Anthony Wayne was born in Easttown, Pa., on Jan. 1, 1745. He attended local schools and the Philadelphia academy. In 1763 he began a career in surveying, principally in Nova Scotia. In 1766 he and his wife settled down at Waynesborough, Pa., the family property, where Wayne helped his father in the profitable business of farming and of operating a tannery.

When the Revolution began in 1775, Wayne organized a regiment of infantry and was appointed colonel. His military career was varied and honorable. First assigned to the Army unit covering the retreat of American forces from Canada, he fought in the Battle of Three Rivers, where he was wounded.

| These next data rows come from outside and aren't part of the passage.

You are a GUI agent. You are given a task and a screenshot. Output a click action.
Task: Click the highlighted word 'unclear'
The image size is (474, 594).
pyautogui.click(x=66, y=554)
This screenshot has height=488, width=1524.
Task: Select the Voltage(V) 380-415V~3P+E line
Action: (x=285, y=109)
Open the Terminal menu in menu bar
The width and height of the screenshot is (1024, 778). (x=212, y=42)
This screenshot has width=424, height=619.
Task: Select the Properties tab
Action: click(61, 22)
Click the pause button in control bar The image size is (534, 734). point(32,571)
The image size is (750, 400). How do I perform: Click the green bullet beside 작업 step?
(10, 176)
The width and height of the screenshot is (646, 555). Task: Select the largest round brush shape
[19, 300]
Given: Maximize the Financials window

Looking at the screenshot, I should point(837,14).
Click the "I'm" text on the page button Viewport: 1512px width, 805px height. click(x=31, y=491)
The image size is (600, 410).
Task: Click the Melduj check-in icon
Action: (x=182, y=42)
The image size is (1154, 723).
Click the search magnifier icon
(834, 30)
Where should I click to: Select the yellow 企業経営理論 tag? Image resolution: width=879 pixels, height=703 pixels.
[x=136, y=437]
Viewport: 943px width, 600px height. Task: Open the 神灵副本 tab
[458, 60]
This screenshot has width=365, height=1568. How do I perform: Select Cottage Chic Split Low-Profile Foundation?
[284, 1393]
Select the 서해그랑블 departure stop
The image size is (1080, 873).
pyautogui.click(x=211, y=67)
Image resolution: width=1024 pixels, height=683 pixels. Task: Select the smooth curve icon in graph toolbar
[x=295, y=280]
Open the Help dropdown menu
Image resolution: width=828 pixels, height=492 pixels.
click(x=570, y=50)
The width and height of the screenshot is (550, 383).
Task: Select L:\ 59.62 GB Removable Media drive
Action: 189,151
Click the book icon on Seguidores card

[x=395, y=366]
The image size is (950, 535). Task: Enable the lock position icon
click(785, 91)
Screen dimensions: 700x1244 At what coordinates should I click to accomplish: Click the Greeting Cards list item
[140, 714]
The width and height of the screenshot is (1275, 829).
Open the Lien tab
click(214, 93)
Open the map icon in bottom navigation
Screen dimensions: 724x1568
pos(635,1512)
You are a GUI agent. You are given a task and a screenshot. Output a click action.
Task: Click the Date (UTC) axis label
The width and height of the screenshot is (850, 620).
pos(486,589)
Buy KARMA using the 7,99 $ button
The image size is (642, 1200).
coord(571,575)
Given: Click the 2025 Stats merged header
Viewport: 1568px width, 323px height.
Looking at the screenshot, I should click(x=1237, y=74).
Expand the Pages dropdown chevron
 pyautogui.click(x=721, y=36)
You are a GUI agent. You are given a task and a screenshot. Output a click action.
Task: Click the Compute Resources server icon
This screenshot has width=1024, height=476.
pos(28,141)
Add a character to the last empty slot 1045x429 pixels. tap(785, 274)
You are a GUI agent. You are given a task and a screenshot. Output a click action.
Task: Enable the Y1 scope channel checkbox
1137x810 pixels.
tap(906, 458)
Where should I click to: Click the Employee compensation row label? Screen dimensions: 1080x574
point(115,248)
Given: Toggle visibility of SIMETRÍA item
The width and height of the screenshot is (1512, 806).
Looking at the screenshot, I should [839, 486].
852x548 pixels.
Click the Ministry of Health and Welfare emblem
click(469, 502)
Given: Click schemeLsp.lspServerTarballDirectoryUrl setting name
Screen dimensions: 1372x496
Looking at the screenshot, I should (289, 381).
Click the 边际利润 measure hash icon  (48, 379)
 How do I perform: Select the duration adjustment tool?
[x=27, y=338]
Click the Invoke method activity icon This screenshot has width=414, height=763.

Next he joined George Washington and the main body of the Army at Morristown, N.J., in February 1777, receiving promotion to brigadier general. He distinguished himself in several battles, but his greatest exploit was the capture of Stony Point, a British stronghold on the Hudson River, in July 1779. In command of a picked corps of 1, 300 men, Wayne attacked at midnight. In a brilliant tactical maneuver, he took the garrison by surprise, killing or wounding 123 and capturing 575 men. A grateful Congress voted him a gold medal. The whole country acclaimed him, and Washington praised his "judgment and bravery."

For the remainder of the war, Wayne served with the Marquis de Lafayette in Virginia until the British surrendered at Yorktown. When peace came in 1783, he retired as brevet major general. In 1792 President Washington recalled him to serve as commander in chief of the Army. His assignment was to destroy the Indian power north of the Ohio River. For a year Wayne gathered and trained an army; in the spring of 1793 they set out for the west. At Fallen Timbers (near present-day Toledo) he defeated the Indians in August 1794. He negotiated the Treaty of Greenville with the chiefs (1795), by which the several tribes acknowledged American supremacy in the region. This ended a generation of warfare on the frontier.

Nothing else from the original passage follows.